826 So. 2d 457 (2002)

Jason S. LEE, Appellant,
v.
STATE of Florida, Appellee.

No. 1D01-3097.

District Court of Appeal of Florida, First District.

September 12, 2002.

Nancy A. Daniels, Public Defender, and Anne H. Dunlap, Assistant Public Defender, Tallahassee, for Appellant.

Robert A. Butterworth, Attorney General, Tallahassee, and James W. Rogers, Assistant Attorney General, Tallahassee, for Appellee.

PER CURIAM.

This direct criminal appeal was brought pursuant to Anders v. California, 386 U.S. 738, 87 S. Ct. 1396, 18 L. Ed. 2d 493 (1967). Having reviewed the entire record, we agree that no reversible error occurred. We affirm the appellant's revocation of probation and imposition of judgment and sentence.
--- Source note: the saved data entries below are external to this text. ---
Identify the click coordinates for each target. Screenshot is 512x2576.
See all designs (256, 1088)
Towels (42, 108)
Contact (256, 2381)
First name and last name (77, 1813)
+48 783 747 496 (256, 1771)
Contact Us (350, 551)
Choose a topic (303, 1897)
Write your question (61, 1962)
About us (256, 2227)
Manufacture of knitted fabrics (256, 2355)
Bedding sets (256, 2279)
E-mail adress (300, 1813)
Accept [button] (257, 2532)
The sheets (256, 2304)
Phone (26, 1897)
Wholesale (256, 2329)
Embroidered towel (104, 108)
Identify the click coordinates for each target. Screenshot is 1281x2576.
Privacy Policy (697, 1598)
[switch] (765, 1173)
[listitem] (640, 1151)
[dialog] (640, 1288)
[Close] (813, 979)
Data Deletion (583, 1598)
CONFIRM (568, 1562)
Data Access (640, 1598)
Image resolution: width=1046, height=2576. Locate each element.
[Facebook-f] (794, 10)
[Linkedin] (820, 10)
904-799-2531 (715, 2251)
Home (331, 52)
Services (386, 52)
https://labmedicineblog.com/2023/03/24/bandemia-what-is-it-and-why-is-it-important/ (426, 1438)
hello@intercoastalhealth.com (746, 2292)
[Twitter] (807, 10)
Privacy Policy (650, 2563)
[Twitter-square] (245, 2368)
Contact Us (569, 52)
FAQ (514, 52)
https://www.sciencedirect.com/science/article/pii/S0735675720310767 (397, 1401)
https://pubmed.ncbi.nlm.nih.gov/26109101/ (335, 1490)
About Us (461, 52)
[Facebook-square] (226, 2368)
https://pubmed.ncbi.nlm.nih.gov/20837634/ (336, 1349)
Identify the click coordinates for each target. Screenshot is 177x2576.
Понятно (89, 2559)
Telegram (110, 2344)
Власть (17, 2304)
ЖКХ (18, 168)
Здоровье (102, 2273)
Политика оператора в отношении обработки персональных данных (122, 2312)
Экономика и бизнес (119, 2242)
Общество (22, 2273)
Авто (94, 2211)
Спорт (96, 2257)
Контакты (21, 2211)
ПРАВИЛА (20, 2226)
However, we note that the corrected written order of revocation of probation does not conform to the oral pronouncement, an issue preserved for review by a timely motion under rule 3.800(b)(2).

While the transcript of the hearing of revocation of probation shows that Appellant admitted violating only conditions (11) and (12) of his probation, the first paragraph of the written order of revocation of probation states that Appellant also admitted violating conditions (5) and (7) of his probation. An order of revocation of probation should conform to the trial court's oral pronouncement, and if it includes violations of conditions which were not addressed at the hearing on the violation of probation, those violations should be stricken. See Salvatierra v. State, 691 So. 2d 32 (Fla. 3d DCA 1997); Narvaez v. State, 674 So. 2d 868 (Fla. 2d DCA 1996).

We therefore strike the language stating that Appellant violated conditions (5) and (7) of his probation and remand for entry of a corrected order. See Walker v. State, 686 So. 2d 758 (Fla. 1st DCA 1997). Appellant need not be present.

AFFIRMED.

ALLEN, C.J., and BOOTH and BARFIELD, JJ., concur.